Pick Up

“Her name was Mary Richards, but the police reporters changed it to ‘Baby Face Mary' when she was convicted... Pick Up is a somewhat violent inquiry into Mary's history after she leaves prison, falls in love with a cab driver (George Raft) and on an unhappy day is confronted with that nemesis of motion picture heroines--the scarlet past...” (New York Times)

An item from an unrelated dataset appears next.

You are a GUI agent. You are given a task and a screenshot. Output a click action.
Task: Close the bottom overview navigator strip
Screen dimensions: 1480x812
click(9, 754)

“When Miss Sidney was invited to attend a screening of Pick Up,” William K. Everson writes, “her first reaction was one of surprise: since it never seems to surface on t.v., she felt it had been lost or (hopefully) destroyed. She added that while she had to make it, she certainly didn't have to see it. From such an opening onslaught, obviously the film has nowhere else to go but UP, and I think you may be pleasantly surprised by it -- and that Miss Sidney would have been too. Admittedly it's interesting today at least partially from an academic stance, as an accidental foreruner of the quite similar You and Me that Sidney and Raft made for Fritz Lang some five years later. But even so, I can think of a number of Sidney vehicles that survive the years less sturdily... Pick Up starts off extremely well, with a powerful, low-key opening reel which has an astonishing affinity with Lang's later work. Thereafter it softens itself a little and goes in more sentimental directions than expected, though since this is very much of a pre-Code film, it's sentiment with guts. A highlight, and an unexpected one, is the dynamic appearance of Lillian Bond, always an interesting and intelligent player, but never as delightfully uninhibited as here, playing a small-town hell-raiser with a penchant for bizarre, wild parties. Sidney's performance is a very good one, the more so since she hadn't been so heavily typed in this kind of role at that time...”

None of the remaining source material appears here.